→ Document section
----------

Regarding the Garret T66, how does it compare in size size and CFM against the T78/88 series from Greddy? What turbine footprint is the Greddy based on, Mitsubishi, Garret or IHI?

Alright, I've found out that the Greddy turbos are based on the Mitsubishi series. Anyone have any insight on how they compare to the Garrett units?

Lyn found this info for me, so I'll share it with all of you.

TS04, T-61, T-64, T-66, T-70, T-72 and the T-76 all belong to one family of Turbos
made by Turbonetics called the Competition T-Series! They are all based on
Garrett turbos.
Also in the Turbonetics family of competition turbos there is the Thumper Series!
The T-88, T-91, T-100 all fall under this series from Turbonetics. Basicaly in all of
the above turbos the # represent the size of the compressor wheel in millimeters
and thus the compressor performance. The higher the # the greater the air flow
capability!. Roughly the TSO4 is capable of 550hp and the T-100 is capable of
1600hp!
The Greddy T-78 and T-88 are another series made by Mitsubishi turbos of Japan!
The #'s on these turbos don't represent the size of the compressor wheel but
actually the performance output of the turbo. So then the T-88 flows more than
the T-78. In comparison with the Turbonetics turbos the Greddy T-78 would be
close to the T-66 and the Greddy T-88 to the T-76.
GReddy T78 has a TD-07
compressor and a TD-08 exhaust turbine. GReddy T88 has a TD-08 compressor
and a TD-08 exhaust turbine. T78 has a 67mm compressor wheel, not sure about
the T88. The T88 turbo is definitly smaller than a garrett based T76, it's slightly
smaller than a T72... I'd say it's around the size of a T70.




The T-88 Greddy might me smaller in compressor size in comparison to a Garrett
T-76 but it's not in compressor performance. For one the Garrett based turbos are
6 blade compressor wheels and the Greddy are 8 blade ones! You just can't
compare them based on the inducer size only!
When you rate turbo performance it's not just by the size or by what the
compressor is capable of producing but also you have to take the turbine side
into consideration.
It's obvious that a T-76 match with a T-3 turbine section would not operate at it's
maximum HP capability like as if it was match with a Q-trim turbine section.
One of the reasons why the Greddy T-88 turbo is capable of supporting a little
extra HP over the T-76 is because of the turbine section. The turbine section of a
T-88 would swallow the Q-trim Garett based turbos for breakfast!
As for the HKS turbos they are all based on Garrett designs.

----------

→ Data segment
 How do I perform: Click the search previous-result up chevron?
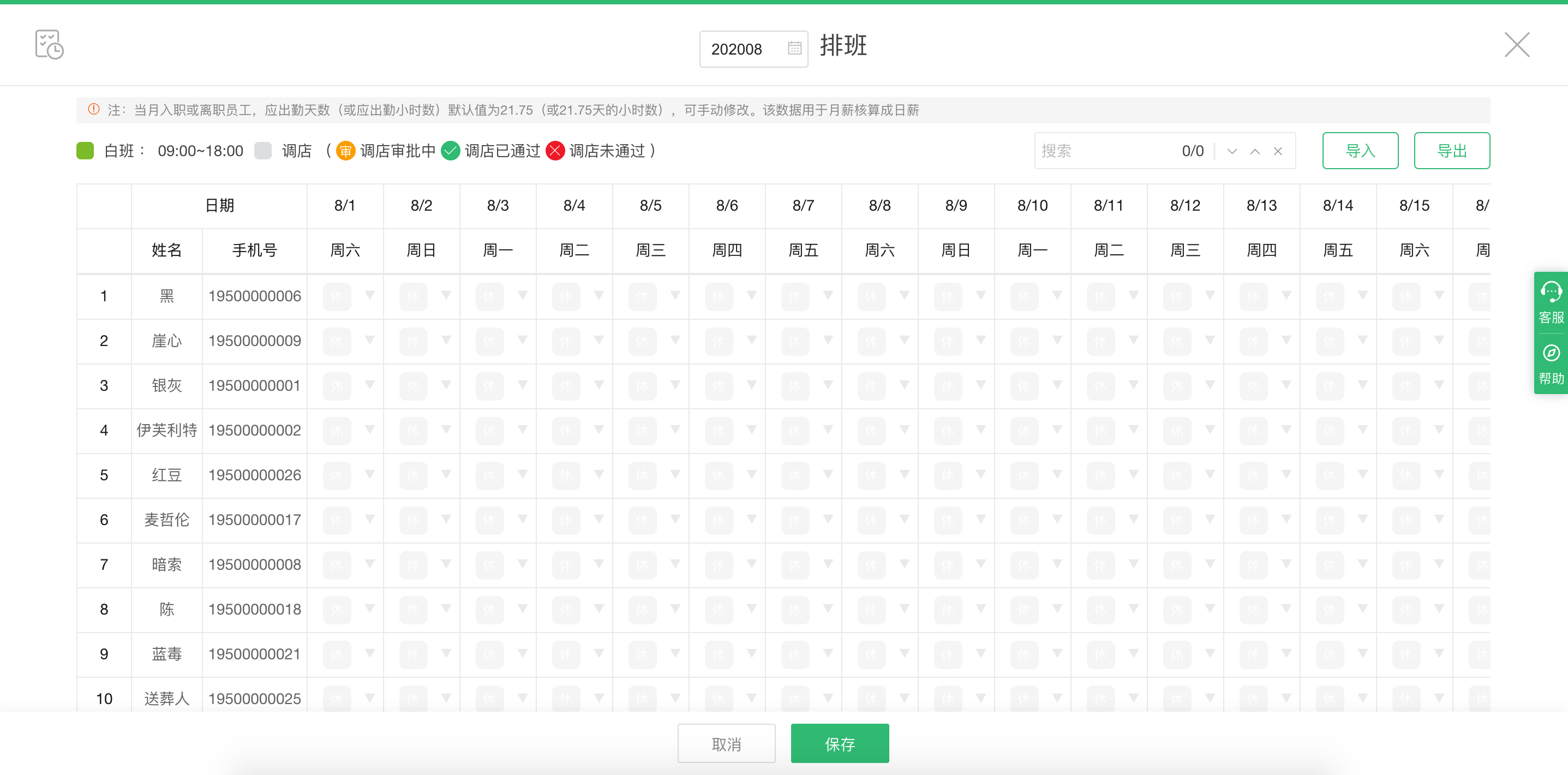pyautogui.click(x=1255, y=151)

----------

→ Directions
Name every turbo that the turbo forum thread lists as part of the Turbonetics Competition T-Series.

→ Result below
TS04, T-61, T-64, T-66, T-70, T-72, T-76